3. Il ricorso, dunque, va dichiarato inammissibile, senza necessità di pronuncia in ordine alle spese di questo giudizio di legittimità, essendo il Ministero dell’Interno rimasto solo intimato, dandosi atto, altresì, – in assenza di ogni discrezionalità al riguardo Cass. n. 5955 del 2014; Cass., S.U., n. 24245 del 2015; Cass., S.U., n. 15279 del 2017) e giusta quanto recentemente precisato da Cass., SU, n. 4315 del 2020 – che, stante il tenore della pronuncia adottata, “sussistono, ai sensi del D.P.R. n. 115 del 2002, art. 13, comma 1-quater, i presupposti processuali per il versamento, da parte del ricorrente, di un ulteriore importo a titolo di contributo unOcato, pari a quello previsto per il ricorso a norma del comma 1-bis dello stesso art. 13, se dovuto”, mentre “spetterà all’amministrazione giudiziaria verificare la debenza in concreto del contributo, per la inesistenza di cause originarie o sopravvenute di esenzione dal suo pagamento”.

PQM

La Corte dichiara inammissibile il ricorso.

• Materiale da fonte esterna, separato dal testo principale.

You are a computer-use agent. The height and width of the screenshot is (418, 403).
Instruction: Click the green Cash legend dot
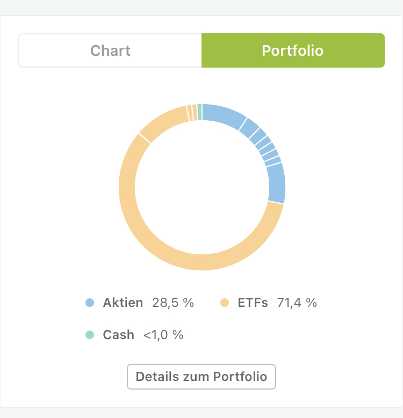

Ai sensi del D.P.R. n. 115 del 2002, art. 13, comma 1 quater, inserito dalla L. n. 228 del 2012, art. 1, comma 17, dà atto della sussistenza dei presupposti processuali per il versamento, da parte del ricorrente, dell’ulteriore importo a titolo di contributo unificato pari a quello previsto per il ricorso, giusta dello stesso art. 13, comma 1-bis, se dovuto.

Così deciso in Roma, nella Camera di consiglio della Sesta sezione civile della Corte Suprema di cassazione, il 22 ottobre 2021.